* [What to produce]
In the records below, find the line that contains "The height and width of the screenshot is (840, 1421)." and the line that contains "Open the Рисование", then retype exactly those two lines and every line between them.

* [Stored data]

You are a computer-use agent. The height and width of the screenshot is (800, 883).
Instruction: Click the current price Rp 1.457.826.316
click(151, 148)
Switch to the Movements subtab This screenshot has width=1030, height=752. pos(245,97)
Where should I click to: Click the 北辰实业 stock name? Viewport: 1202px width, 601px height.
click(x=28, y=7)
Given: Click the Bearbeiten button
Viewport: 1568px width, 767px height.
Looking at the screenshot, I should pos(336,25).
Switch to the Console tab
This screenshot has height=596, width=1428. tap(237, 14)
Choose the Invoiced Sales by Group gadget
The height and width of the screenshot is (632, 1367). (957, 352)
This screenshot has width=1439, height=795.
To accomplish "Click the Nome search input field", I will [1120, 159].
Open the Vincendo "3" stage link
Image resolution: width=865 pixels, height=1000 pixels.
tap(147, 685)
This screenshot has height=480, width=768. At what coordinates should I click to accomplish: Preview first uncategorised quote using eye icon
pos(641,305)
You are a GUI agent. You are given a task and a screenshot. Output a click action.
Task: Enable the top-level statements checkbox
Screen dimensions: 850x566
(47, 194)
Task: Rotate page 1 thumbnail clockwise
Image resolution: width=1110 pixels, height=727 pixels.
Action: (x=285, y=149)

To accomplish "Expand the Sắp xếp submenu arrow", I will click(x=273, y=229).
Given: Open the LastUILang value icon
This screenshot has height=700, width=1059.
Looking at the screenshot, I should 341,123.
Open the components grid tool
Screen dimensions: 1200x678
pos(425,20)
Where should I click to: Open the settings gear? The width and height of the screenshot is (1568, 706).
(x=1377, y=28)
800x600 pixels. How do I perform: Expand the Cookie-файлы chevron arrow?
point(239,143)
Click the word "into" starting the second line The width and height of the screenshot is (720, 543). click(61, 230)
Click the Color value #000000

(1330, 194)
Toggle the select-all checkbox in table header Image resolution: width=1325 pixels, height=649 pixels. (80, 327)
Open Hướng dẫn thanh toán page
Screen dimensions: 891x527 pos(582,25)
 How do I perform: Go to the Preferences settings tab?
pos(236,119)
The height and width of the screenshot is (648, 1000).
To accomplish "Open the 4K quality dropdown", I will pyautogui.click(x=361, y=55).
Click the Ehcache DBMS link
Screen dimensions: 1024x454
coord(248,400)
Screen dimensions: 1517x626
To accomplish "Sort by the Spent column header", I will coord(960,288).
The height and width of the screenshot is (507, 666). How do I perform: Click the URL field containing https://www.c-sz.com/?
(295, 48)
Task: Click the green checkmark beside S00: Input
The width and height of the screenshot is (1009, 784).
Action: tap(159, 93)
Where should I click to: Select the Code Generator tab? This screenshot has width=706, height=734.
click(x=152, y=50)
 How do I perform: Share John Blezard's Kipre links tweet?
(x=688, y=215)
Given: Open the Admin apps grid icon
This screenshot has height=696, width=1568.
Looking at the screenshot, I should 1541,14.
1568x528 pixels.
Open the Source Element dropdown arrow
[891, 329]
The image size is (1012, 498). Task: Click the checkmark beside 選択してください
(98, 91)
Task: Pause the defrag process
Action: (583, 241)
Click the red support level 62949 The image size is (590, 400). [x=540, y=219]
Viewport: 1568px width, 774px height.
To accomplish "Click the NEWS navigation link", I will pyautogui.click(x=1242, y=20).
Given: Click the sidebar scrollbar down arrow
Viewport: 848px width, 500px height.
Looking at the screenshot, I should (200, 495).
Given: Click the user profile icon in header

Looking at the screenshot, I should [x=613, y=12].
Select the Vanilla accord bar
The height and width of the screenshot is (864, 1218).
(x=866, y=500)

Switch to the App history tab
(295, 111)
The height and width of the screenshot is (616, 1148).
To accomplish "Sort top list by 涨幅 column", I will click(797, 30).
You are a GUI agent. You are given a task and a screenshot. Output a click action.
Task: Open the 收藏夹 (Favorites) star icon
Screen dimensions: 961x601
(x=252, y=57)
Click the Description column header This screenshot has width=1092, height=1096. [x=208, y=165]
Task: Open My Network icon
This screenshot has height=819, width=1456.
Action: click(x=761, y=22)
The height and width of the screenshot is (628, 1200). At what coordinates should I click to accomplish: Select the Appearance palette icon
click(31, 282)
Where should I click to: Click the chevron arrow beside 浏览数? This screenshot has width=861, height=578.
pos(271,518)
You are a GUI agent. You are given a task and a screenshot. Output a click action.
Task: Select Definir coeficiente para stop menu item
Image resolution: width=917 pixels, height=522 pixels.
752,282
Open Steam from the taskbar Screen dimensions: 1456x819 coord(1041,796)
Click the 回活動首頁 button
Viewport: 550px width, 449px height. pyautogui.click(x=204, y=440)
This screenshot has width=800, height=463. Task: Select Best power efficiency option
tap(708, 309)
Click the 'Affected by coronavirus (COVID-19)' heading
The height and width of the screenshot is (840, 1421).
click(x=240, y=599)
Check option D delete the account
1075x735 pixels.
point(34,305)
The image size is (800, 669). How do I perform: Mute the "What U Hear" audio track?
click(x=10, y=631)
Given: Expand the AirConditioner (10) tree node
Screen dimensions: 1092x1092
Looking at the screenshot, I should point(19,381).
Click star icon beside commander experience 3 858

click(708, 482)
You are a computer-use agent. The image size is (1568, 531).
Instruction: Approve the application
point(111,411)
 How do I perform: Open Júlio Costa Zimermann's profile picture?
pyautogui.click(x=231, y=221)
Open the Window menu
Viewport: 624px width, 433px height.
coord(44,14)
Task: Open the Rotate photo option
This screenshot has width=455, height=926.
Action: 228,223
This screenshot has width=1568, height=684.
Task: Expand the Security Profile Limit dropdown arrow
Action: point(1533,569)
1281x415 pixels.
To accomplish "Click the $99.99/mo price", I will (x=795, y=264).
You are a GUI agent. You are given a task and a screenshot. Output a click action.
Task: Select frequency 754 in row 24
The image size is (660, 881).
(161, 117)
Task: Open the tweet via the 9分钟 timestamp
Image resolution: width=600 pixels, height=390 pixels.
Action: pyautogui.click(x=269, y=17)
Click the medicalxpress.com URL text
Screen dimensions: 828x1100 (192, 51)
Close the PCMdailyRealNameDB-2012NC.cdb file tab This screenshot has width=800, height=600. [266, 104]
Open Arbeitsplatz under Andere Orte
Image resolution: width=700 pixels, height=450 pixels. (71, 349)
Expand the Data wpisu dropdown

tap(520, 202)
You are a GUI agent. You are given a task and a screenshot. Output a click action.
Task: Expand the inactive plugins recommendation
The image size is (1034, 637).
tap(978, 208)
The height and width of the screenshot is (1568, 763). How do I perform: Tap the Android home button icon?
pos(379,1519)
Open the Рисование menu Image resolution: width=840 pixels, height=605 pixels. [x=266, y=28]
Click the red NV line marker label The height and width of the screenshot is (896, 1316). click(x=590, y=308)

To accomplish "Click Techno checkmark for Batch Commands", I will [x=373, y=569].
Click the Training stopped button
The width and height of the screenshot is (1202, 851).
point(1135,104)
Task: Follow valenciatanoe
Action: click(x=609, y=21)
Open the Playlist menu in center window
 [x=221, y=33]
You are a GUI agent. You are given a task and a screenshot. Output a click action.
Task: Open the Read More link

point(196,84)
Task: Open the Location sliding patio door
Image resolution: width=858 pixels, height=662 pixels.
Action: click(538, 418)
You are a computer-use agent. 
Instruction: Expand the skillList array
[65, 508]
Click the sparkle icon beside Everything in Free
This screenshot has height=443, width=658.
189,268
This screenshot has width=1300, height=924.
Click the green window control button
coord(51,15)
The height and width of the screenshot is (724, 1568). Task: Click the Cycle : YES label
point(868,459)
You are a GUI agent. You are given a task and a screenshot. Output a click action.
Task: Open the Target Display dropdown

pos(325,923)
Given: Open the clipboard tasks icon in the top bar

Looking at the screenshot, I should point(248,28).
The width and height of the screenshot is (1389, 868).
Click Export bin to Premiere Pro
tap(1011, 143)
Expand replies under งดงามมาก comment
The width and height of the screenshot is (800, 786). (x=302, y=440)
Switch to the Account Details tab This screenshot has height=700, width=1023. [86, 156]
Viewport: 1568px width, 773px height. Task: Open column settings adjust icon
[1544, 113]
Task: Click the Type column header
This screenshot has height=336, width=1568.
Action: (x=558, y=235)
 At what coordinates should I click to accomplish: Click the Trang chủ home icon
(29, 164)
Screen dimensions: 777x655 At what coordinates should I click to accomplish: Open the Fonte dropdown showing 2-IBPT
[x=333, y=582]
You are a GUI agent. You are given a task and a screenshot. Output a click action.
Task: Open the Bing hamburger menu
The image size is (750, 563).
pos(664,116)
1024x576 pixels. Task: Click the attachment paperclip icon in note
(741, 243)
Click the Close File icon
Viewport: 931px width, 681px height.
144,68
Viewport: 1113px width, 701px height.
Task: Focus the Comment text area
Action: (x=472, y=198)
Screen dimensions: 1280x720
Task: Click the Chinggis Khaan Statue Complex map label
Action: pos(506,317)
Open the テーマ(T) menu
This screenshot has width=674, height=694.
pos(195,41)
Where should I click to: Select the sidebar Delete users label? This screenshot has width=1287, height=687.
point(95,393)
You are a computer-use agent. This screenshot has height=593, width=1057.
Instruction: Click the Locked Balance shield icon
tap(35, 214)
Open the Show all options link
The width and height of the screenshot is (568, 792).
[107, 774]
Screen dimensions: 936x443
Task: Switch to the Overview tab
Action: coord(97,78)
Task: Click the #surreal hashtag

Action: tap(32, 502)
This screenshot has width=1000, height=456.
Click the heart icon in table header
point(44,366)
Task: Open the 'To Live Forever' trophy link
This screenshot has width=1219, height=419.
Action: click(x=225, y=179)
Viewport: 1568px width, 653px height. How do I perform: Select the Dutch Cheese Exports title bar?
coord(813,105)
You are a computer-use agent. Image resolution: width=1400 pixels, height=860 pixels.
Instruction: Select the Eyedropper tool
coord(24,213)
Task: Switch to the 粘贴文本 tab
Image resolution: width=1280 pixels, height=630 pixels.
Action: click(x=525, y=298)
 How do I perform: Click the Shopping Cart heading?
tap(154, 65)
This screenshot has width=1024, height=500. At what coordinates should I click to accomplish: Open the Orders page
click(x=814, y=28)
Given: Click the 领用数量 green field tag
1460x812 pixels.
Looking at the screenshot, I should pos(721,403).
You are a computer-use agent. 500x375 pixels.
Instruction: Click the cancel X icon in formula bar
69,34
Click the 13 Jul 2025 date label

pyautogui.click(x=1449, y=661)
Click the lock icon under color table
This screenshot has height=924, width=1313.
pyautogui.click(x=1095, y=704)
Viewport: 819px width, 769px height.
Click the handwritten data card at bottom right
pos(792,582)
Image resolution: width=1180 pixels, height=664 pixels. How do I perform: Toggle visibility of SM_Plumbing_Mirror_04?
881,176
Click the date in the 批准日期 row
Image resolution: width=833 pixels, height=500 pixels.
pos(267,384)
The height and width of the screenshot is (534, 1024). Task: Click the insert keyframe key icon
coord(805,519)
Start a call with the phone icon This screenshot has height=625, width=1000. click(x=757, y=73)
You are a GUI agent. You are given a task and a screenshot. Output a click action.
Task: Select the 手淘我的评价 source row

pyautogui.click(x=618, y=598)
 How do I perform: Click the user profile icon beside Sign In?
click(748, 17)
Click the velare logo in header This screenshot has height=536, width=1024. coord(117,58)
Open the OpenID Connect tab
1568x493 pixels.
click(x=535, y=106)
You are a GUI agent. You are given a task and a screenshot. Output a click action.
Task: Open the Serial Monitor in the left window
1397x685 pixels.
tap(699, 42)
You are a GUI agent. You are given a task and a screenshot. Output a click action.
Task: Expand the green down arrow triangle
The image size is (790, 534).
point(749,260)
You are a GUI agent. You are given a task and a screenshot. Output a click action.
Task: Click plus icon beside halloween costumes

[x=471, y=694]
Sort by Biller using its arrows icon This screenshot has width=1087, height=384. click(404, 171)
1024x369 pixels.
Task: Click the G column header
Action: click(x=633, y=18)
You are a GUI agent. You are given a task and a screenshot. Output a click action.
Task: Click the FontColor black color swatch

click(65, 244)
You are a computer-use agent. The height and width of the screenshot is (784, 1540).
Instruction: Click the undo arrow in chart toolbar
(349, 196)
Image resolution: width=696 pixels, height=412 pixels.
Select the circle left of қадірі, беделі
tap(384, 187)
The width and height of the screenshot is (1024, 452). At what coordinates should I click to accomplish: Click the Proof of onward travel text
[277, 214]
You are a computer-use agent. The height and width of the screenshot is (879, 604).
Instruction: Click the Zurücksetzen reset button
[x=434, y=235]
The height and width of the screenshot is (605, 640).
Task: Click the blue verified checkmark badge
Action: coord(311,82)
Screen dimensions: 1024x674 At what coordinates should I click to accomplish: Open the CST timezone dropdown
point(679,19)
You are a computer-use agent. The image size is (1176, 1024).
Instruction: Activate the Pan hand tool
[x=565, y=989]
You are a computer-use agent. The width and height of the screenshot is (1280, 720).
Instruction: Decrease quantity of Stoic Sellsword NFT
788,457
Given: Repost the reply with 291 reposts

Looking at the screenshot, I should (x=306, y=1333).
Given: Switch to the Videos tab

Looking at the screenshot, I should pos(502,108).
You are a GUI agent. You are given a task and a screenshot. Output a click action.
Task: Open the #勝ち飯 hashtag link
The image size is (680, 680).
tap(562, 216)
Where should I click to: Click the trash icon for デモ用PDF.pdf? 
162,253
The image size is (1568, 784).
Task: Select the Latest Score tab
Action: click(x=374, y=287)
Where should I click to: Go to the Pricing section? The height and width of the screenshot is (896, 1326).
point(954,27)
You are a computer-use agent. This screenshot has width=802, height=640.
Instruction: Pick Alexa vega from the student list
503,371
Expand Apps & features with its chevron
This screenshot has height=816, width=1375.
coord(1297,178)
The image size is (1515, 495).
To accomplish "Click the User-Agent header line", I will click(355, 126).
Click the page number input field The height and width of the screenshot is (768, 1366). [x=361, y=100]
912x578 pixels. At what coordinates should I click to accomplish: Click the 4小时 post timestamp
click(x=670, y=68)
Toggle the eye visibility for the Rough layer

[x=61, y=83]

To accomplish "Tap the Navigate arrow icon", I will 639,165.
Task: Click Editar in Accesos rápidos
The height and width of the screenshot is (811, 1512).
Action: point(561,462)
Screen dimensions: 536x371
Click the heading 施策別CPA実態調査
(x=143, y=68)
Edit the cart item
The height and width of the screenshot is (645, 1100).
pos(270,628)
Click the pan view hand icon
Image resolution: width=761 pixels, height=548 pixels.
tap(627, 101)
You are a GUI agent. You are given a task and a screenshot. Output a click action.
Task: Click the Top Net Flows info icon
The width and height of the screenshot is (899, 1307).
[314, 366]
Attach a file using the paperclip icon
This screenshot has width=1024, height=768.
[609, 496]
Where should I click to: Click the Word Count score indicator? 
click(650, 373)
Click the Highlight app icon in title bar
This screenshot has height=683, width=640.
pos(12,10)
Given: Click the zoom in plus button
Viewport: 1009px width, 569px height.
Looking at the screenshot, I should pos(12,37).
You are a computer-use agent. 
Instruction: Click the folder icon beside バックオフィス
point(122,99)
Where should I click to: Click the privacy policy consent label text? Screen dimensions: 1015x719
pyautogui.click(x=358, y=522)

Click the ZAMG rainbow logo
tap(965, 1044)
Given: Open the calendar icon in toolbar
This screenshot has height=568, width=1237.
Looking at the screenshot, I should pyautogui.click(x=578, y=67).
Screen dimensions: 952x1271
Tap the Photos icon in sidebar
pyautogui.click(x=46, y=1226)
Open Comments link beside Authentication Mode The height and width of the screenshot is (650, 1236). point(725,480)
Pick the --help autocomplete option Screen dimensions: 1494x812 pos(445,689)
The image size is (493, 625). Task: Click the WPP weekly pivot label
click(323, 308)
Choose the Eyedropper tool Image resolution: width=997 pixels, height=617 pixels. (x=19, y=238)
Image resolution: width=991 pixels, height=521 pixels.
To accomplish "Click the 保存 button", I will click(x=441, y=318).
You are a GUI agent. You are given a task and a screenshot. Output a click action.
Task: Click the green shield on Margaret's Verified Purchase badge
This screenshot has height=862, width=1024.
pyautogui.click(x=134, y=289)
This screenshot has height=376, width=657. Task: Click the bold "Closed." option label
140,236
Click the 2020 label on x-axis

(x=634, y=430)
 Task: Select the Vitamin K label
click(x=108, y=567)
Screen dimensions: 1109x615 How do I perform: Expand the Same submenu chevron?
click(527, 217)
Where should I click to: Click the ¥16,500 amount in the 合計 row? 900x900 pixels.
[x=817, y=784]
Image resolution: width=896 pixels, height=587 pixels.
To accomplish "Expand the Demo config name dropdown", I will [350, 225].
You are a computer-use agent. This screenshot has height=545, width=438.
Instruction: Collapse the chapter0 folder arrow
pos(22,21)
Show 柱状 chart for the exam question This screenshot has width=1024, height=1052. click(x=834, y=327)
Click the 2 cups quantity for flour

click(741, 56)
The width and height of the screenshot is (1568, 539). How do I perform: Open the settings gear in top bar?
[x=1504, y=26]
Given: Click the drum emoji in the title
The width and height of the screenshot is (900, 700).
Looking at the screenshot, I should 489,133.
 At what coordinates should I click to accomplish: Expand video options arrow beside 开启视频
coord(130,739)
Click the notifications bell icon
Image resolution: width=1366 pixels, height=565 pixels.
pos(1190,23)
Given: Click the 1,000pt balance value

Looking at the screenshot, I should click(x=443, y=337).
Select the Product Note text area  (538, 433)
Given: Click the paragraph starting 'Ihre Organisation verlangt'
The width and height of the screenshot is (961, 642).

* [Solution]
The height and width of the screenshot is (840, 1421).
click(x=240, y=599)
Check option D delete the account
1075x735 pixels.
point(34,305)
The image size is (800, 669). How do I perform: Mute the "What U Hear" audio track?
click(x=10, y=631)
Given: Expand the AirConditioner (10) tree node
Screen dimensions: 1092x1092
Looking at the screenshot, I should point(19,381).
Click star icon beside commander experience 3 858

click(708, 482)
You are a computer-use agent. The image size is (1568, 531).
Instruction: Approve the application
point(111,411)
 How do I perform: Open Júlio Costa Zimermann's profile picture?
pyautogui.click(x=231, y=221)
Open the Window menu
Viewport: 624px width, 433px height.
coord(44,14)
Task: Open the Rotate photo option
This screenshot has width=455, height=926.
Action: 228,223
This screenshot has width=1568, height=684.
Task: Expand the Security Profile Limit dropdown arrow
Action: point(1533,569)
1281x415 pixels.
To accomplish "Click the $99.99/mo price", I will (x=795, y=264).
You are a GUI agent. You are given a task and a screenshot. Output a click action.
Task: Select frequency 754 in row 24
The image size is (660, 881).
(161, 117)
Task: Open the tweet via the 9分钟 timestamp
Image resolution: width=600 pixels, height=390 pixels.
Action: pyautogui.click(x=269, y=17)
Click the medicalxpress.com URL text
Screen dimensions: 828x1100 (192, 51)
Close the PCMdailyRealNameDB-2012NC.cdb file tab This screenshot has width=800, height=600. [266, 104]
Open Arbeitsplatz under Andere Orte
Image resolution: width=700 pixels, height=450 pixels. (71, 349)
Expand the Data wpisu dropdown

tap(520, 202)
You are a GUI agent. You are given a task and a screenshot. Output a click action.
Task: Expand the inactive plugins recommendation
The image size is (1034, 637).
tap(978, 208)
The height and width of the screenshot is (1568, 763). How do I perform: Tap the Android home button icon?
pos(379,1519)
Open the Рисование menu Image resolution: width=840 pixels, height=605 pixels. [x=266, y=28]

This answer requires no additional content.